Fifty-three nations play seven-a-side soccer. There is a four-year process to qualify for the Paralympics. The U.S. didn’t medal at the Paralympics in London in 2012.

“Any team that goes to competition must step on the plane with a medal as their goal,” Sharp said. “We believe if we play to our potential, get a little bit of luck but apply what we’ve learned, we can leave with a medal around our necks.”

The U.S. will play in a group that was supposed to include Russia, considered the world’s best team but who has since been banned amid the doping scandal, but now includes Iran, one of six national teams whose players are full-time athletes, Argentina and the Netherlands, which will be the critical opening game for the U.S. The team has a rough history with Argentina. They have played each other three times in the past two years. There have been red cards in those games.

Sharp is a native of Scotland, who coached the Scottish Paralympic team for eight years, during which they qualified to play in Beijing and London. However, Scotland didn’t participate in those games.

Sharp moved to the U.S. in 2012 began doing contract work with the United Nations and the U.S. State Department in Sierra Leone, Haiti and Jordan. During that time, the U.S. parted ways with its manager. Sharp took over the team in Jan. 2014.

He enjoys coaching the Paralympic athletes because they always look for answers.

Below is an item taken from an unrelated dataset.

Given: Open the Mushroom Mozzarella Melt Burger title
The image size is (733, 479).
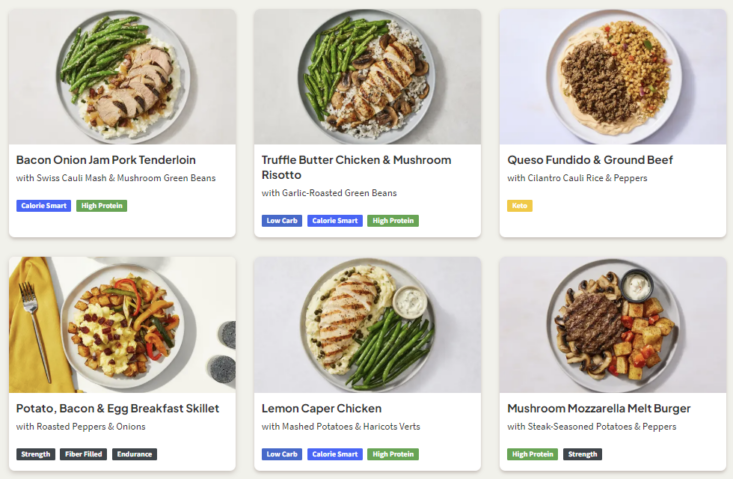Looking at the screenshot, I should (x=599, y=408).
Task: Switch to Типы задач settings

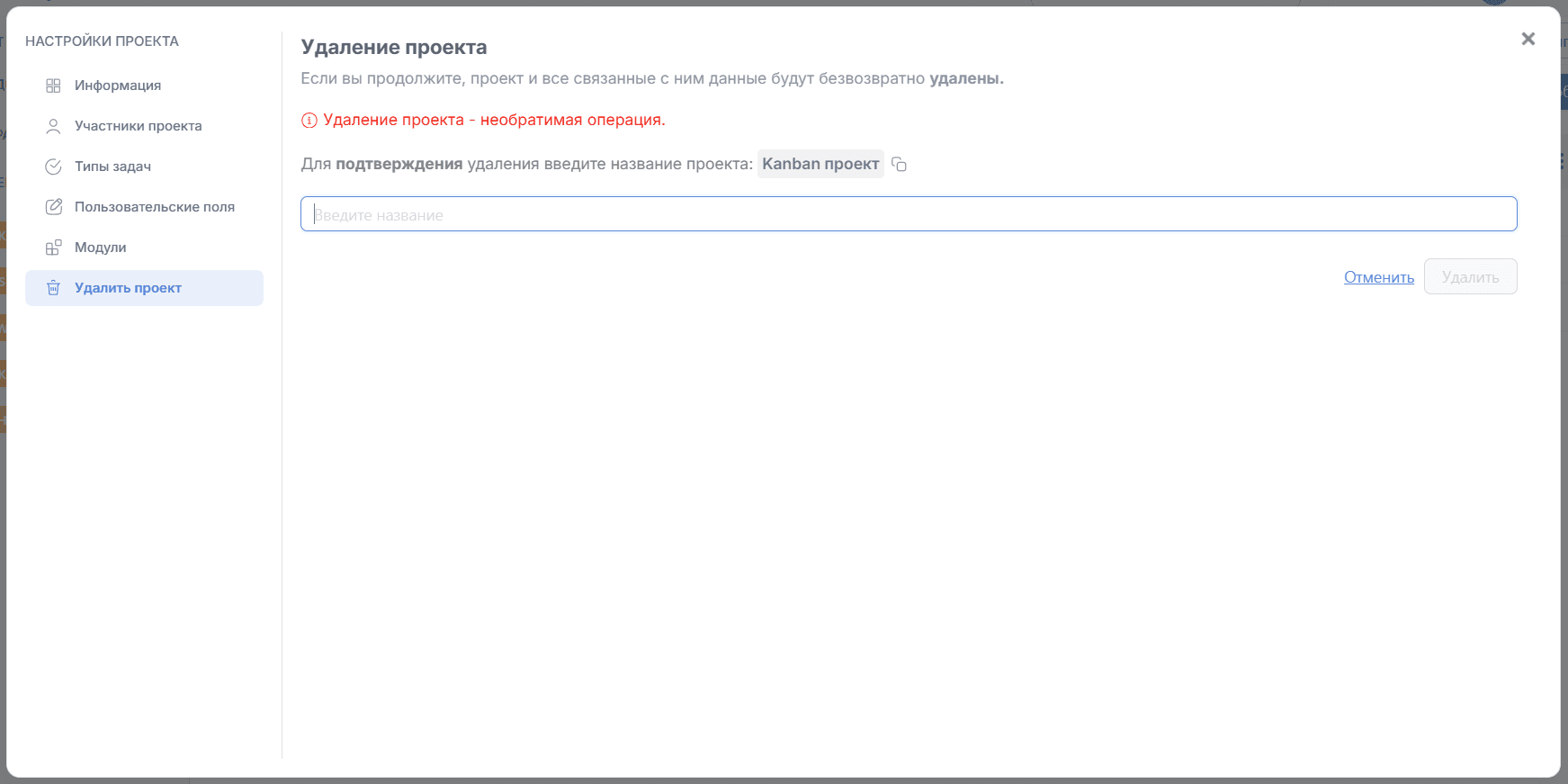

“It’s humbling when you hear the obstacles they have overcome but not used it as a crutch or excuse,” he said. “They have used it as motivation to achieve more.”

Coaching the Paralympic athletes isn’t much different than coaching Olympic athletes, according to Sharp. He must take into account their impairments, because as the game continues the effects of the impairments may increase. He must get to know the athletes as individuals, particularly how they learn and retain information, so that he may better impart what he’s trying to teach.

Ballou, for example, started playing soccer when he was 3 years old while growing up in Virginia Beach. He said his parents raised him to not use his Cerebral Palsy, which affects his left side, as an excuse.

The U.S. Paralympic team began to recruit him when he was in middle school at Norfolk Christian. He joined the team when he was 14 years old.

After graduating from James Madison in Dec. 2015 2 with majors in International Affairs and Spanish, Ballou moved to Atlanta where most of the players were training full time for Brazil. In addition to training in Rome in August, many on the squad have lived and trained at Oglethorpe University since February.

Sharp is convinced that there are opportunities being missed to improve the team simply because people don’t know that they are eligible.

“The misconception is they are Paralympic, they on crutches,” he said. “These guys are playing in adult leagues, in youth leagues. Someone with a very minor traumatic brain injury, or mild cerebral palsy, or a mild stroke, can qualify for this team. I hope in the next cycle we can have more Georgians, and people from Atlanta on the team.”